GIVEN TASK
State how many lines in the items below contain the word "width", giving only the number.

INPUT DATA
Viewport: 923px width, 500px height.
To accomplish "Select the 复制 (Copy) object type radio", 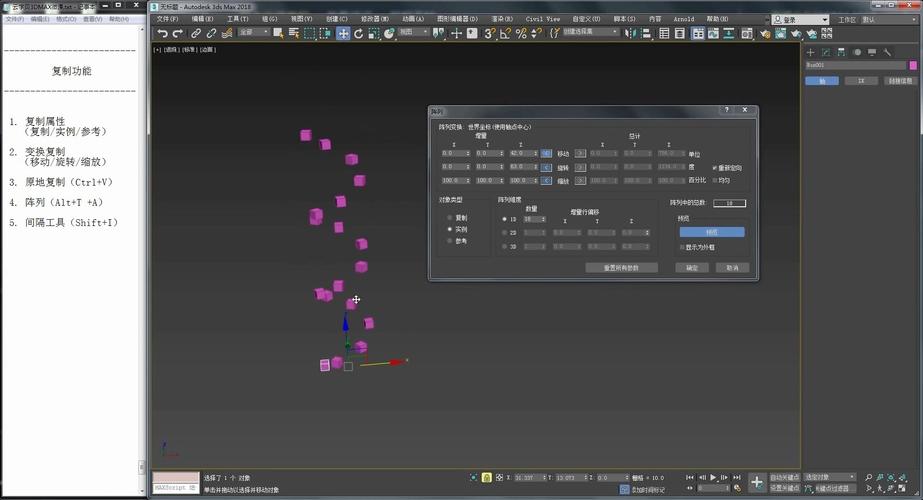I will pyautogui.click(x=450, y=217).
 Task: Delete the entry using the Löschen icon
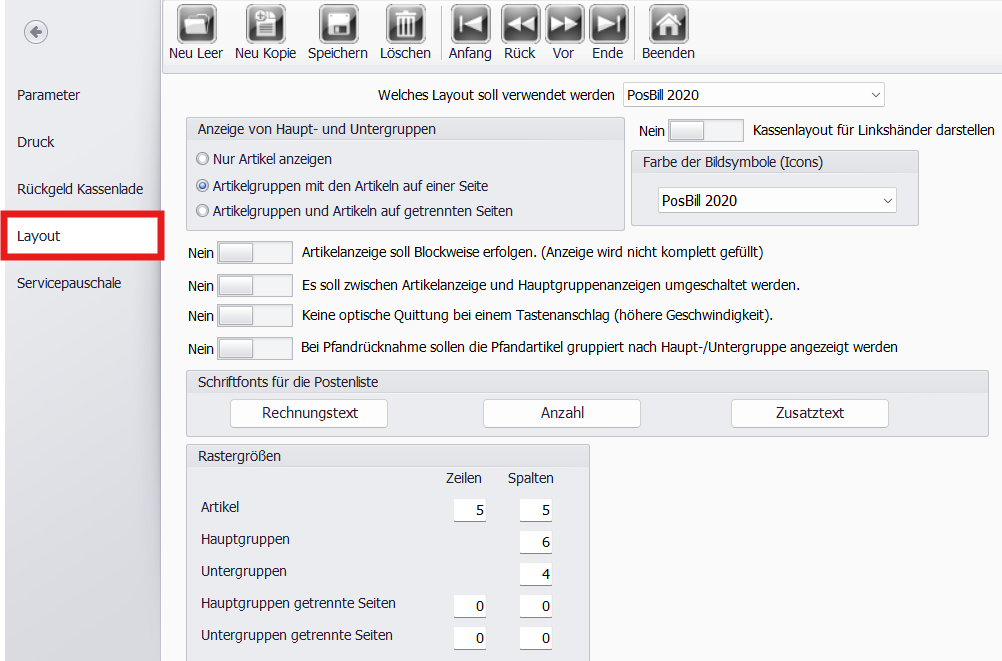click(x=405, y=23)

* * *

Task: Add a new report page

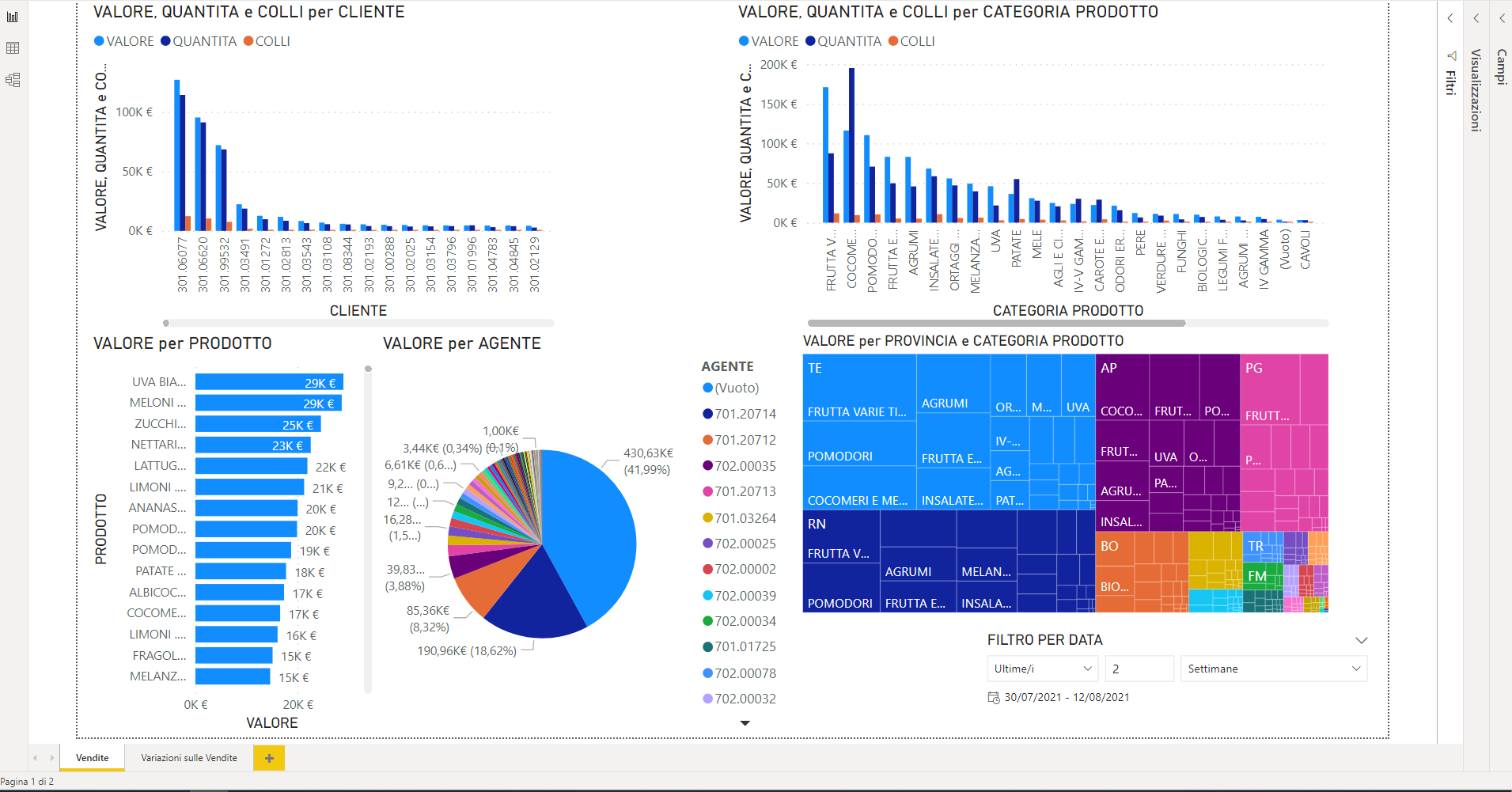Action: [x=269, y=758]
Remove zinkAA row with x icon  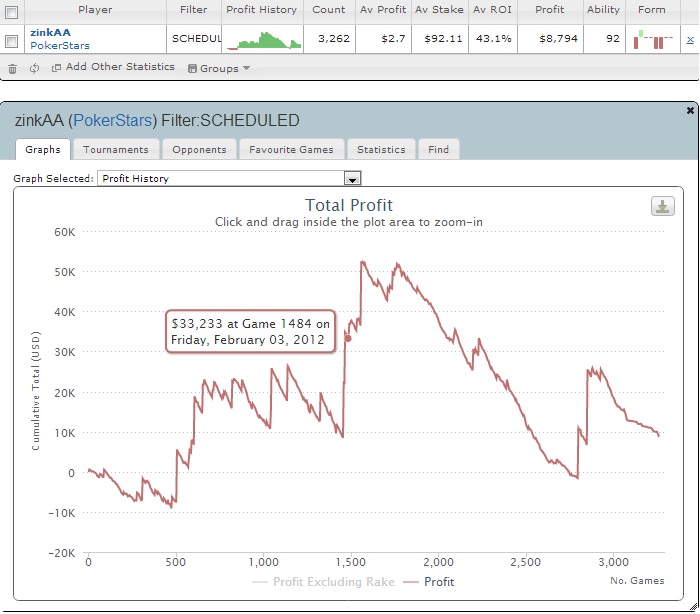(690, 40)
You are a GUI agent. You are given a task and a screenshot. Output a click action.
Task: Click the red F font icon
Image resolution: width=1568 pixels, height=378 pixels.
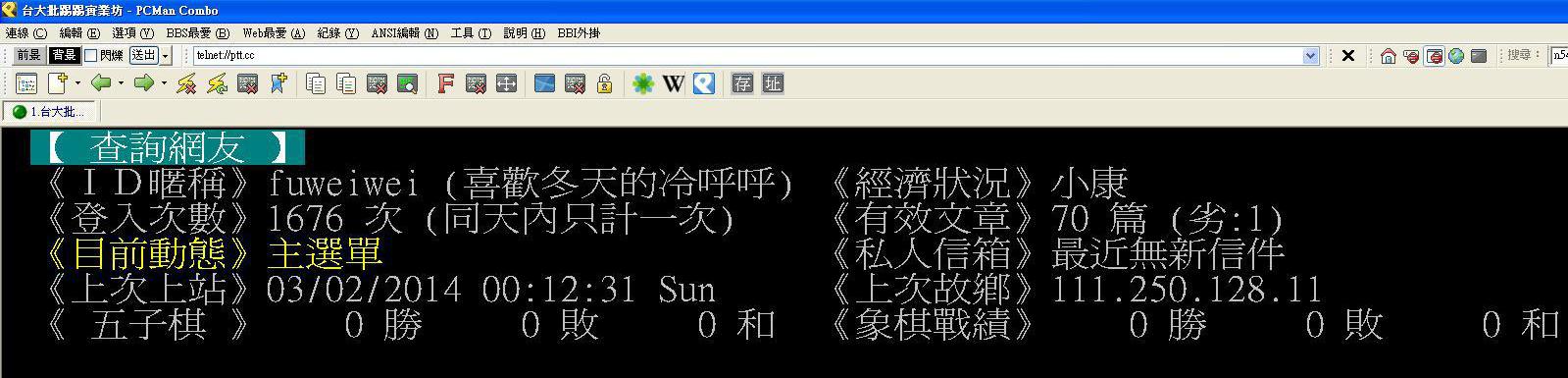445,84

TASK SOLUTION
2